Extracted material:
######

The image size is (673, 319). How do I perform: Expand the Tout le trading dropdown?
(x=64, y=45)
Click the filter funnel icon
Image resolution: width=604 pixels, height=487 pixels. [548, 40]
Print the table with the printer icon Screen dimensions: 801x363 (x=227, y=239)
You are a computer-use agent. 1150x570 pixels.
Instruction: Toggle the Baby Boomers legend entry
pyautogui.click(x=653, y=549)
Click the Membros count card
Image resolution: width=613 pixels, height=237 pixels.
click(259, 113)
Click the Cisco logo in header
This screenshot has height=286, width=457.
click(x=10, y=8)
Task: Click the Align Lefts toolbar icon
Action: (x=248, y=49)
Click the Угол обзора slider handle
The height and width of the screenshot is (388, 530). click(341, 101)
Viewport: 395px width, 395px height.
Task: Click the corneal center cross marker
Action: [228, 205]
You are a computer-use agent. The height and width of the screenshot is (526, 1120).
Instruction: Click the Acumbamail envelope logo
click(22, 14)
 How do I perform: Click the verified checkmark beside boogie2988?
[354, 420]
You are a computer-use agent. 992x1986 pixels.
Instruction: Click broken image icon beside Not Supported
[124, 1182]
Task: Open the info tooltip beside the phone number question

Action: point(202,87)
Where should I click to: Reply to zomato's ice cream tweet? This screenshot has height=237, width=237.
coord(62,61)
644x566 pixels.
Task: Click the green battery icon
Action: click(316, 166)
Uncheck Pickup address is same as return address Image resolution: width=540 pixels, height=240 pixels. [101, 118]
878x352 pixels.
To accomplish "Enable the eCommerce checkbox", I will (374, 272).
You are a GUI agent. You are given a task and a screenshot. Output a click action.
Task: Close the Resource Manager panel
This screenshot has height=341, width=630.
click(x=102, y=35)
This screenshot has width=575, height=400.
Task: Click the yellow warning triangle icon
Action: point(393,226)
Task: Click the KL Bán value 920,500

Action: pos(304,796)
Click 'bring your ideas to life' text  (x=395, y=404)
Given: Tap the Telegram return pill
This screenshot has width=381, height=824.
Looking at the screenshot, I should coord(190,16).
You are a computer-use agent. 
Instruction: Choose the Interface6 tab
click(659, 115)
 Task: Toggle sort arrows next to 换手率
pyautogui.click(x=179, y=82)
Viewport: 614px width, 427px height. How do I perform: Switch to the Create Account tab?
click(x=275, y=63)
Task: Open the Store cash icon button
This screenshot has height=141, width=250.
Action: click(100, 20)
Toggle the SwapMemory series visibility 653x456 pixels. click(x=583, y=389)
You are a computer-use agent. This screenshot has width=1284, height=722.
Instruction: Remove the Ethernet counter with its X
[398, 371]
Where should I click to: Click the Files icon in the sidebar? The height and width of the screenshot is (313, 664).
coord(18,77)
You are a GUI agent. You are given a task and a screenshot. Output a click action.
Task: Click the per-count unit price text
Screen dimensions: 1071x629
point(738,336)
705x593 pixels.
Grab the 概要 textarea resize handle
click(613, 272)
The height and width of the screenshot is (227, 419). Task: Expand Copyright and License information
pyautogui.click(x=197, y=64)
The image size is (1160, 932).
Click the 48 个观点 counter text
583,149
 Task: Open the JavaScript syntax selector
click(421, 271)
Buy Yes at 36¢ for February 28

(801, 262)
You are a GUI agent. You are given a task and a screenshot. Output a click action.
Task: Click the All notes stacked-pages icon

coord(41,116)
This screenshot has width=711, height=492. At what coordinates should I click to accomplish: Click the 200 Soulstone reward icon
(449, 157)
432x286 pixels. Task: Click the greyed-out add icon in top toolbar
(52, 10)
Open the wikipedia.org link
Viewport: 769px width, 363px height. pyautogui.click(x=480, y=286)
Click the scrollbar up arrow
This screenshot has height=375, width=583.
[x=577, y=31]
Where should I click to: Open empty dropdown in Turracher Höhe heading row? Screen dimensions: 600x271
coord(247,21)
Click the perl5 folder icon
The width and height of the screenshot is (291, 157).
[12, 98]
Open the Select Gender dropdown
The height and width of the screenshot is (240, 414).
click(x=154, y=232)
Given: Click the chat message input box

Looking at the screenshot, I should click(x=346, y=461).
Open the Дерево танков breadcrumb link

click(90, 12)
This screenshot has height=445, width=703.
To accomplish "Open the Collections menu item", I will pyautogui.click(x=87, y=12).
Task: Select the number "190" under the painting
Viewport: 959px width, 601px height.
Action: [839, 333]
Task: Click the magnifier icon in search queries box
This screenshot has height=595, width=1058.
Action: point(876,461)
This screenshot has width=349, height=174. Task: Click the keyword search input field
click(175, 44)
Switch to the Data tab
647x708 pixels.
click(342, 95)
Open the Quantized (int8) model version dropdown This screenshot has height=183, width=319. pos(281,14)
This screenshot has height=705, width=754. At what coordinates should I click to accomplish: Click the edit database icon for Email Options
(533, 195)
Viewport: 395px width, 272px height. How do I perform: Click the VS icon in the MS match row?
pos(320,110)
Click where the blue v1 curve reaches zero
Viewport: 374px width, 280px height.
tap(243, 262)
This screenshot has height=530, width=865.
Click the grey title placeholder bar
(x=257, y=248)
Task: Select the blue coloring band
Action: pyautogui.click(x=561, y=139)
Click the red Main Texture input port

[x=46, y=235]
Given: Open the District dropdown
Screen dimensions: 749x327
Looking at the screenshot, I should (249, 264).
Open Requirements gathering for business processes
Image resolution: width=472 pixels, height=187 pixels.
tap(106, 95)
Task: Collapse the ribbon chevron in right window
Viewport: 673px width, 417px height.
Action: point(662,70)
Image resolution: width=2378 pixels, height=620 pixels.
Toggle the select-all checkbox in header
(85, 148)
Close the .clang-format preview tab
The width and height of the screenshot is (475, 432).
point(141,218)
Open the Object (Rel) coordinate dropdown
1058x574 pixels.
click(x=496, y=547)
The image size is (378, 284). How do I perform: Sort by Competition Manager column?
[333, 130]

######

Task to carry out: What is needed is an exact transcription of every entry above.

Written solution:
The image size is (673, 319). How do I perform: Expand the Tout le trading dropdown?
(x=64, y=45)
Click the filter funnel icon
Image resolution: width=604 pixels, height=487 pixels. [548, 40]
Print the table with the printer icon Screen dimensions: 801x363 (x=227, y=239)
You are a computer-use agent. 1150x570 pixels.
Instruction: Toggle the Baby Boomers legend entry
pyautogui.click(x=653, y=549)
Click the Membros count card
Image resolution: width=613 pixels, height=237 pixels.
click(259, 113)
Click the Cisco logo in header
This screenshot has height=286, width=457.
click(x=10, y=8)
Task: Click the Align Lefts toolbar icon
Action: (x=248, y=49)
Click the Угол обзора slider handle
The height and width of the screenshot is (388, 530). click(341, 101)
Viewport: 395px width, 395px height.
Task: Click the corneal center cross marker
Action: [228, 205]
You are a computer-use agent. The height and width of the screenshot is (526, 1120).
Instruction: Click the Acumbamail envelope logo
click(22, 14)
 How do I perform: Click the verified checkmark beside boogie2988?
[354, 420]
You are a computer-use agent. 992x1986 pixels.
Instruction: Click broken image icon beside Not Supported
[124, 1182]
Task: Open the info tooltip beside the phone number question

Action: point(202,87)
Where should I click to: Reply to zomato's ice cream tweet? This screenshot has height=237, width=237.
coord(62,61)
644x566 pixels.
Task: Click the green battery icon
Action: click(316, 166)
Uncheck Pickup address is same as return address Image resolution: width=540 pixels, height=240 pixels. [101, 118]
878x352 pixels.
To accomplish "Enable the eCommerce checkbox", I will (374, 272).
You are a GUI agent. You are given a task and a screenshot. Output a click action.
Task: Close the Resource Manager panel
This screenshot has height=341, width=630.
click(x=102, y=35)
This screenshot has width=575, height=400.
Task: Click the yellow warning triangle icon
Action: point(393,226)
Task: Click the KL Bán value 920,500

Action: pos(304,796)
Click 'bring your ideas to life' text  (x=395, y=404)
Given: Tap the Telegram return pill
This screenshot has width=381, height=824.
Looking at the screenshot, I should coord(190,16).
You are a computer-use agent. 
Instruction: Choose the Interface6 tab
click(659, 115)
 Task: Toggle sort arrows next to 换手率
pyautogui.click(x=179, y=82)
Viewport: 614px width, 427px height. How do I perform: Switch to the Create Account tab?
click(x=275, y=63)
Task: Open the Store cash icon button
This screenshot has height=141, width=250.
Action: click(100, 20)
Toggle the SwapMemory series visibility 653x456 pixels. click(x=583, y=389)
You are a computer-use agent. This screenshot has width=1284, height=722.
Instruction: Remove the Ethernet counter with its X
[398, 371]
Where should I click to: Click the Files icon in the sidebar? The height and width of the screenshot is (313, 664).
coord(18,77)
You are a GUI agent. You are given a task and a screenshot. Output a click action.
Task: Click the per-count unit price text
Screen dimensions: 1071x629
point(738,336)
705x593 pixels.
Grab the 概要 textarea resize handle
click(613, 272)
The height and width of the screenshot is (227, 419). Task: Expand Copyright and License information
pyautogui.click(x=197, y=64)
The image size is (1160, 932).
Click the 48 个观点 counter text
583,149
 Task: Open the JavaScript syntax selector
click(421, 271)
Buy Yes at 36¢ for February 28

(801, 262)
You are a GUI agent. You are given a task and a screenshot. Output a click action.
Task: Click the All notes stacked-pages icon

coord(41,116)
This screenshot has width=711, height=492. At what coordinates should I click to accomplish: Click the 200 Soulstone reward icon
(449, 157)
432x286 pixels. Task: Click the greyed-out add icon in top toolbar
(52, 10)
Open the wikipedia.org link
Viewport: 769px width, 363px height. pyautogui.click(x=480, y=286)
Click the scrollbar up arrow
This screenshot has height=375, width=583.
[x=577, y=31]
Where should I click to: Open empty dropdown in Turracher Höhe heading row? Screen dimensions: 600x271
coord(247,21)
Click the perl5 folder icon
The width and height of the screenshot is (291, 157).
[12, 98]
Open the Select Gender dropdown
The height and width of the screenshot is (240, 414).
click(x=154, y=232)
Given: Click the chat message input box

Looking at the screenshot, I should click(x=346, y=461).
Open the Дерево танков breadcrumb link

click(90, 12)
This screenshot has height=445, width=703.
To accomplish "Open the Collections menu item", I will pyautogui.click(x=87, y=12).
Task: Select the number "190" under the painting
Viewport: 959px width, 601px height.
Action: [839, 333]
Task: Click the magnifier icon in search queries box
This screenshot has height=595, width=1058.
Action: point(876,461)
This screenshot has width=349, height=174. Task: Click the keyword search input field
click(175, 44)
Switch to the Data tab
647x708 pixels.
click(342, 95)
Open the Quantized (int8) model version dropdown This screenshot has height=183, width=319. pos(281,14)
This screenshot has height=705, width=754. At what coordinates should I click to accomplish: Click the edit database icon for Email Options
(533, 195)
Viewport: 395px width, 272px height. How do I perform: Click the VS icon in the MS match row?
pos(320,110)
Click where the blue v1 curve reaches zero
Viewport: 374px width, 280px height.
tap(243, 262)
This screenshot has height=530, width=865.
Click the grey title placeholder bar
(x=257, y=248)
Task: Select the blue coloring band
Action: pyautogui.click(x=561, y=139)
Click the red Main Texture input port

[x=46, y=235]
Given: Open the District dropdown
Screen dimensions: 749x327
Looking at the screenshot, I should (249, 264).
Open Requirements gathering for business processes
Image resolution: width=472 pixels, height=187 pixels.
tap(106, 95)
Task: Collapse the ribbon chevron in right window
Viewport: 673px width, 417px height.
Action: point(662,70)
Image resolution: width=2378 pixels, height=620 pixels.
Toggle the select-all checkbox in header
(85, 148)
Close the .clang-format preview tab
The width and height of the screenshot is (475, 432).
point(141,218)
Open the Object (Rel) coordinate dropdown
1058x574 pixels.
click(x=496, y=547)
The image size is (378, 284). How do I perform: Sort by Competition Manager column?
[333, 130]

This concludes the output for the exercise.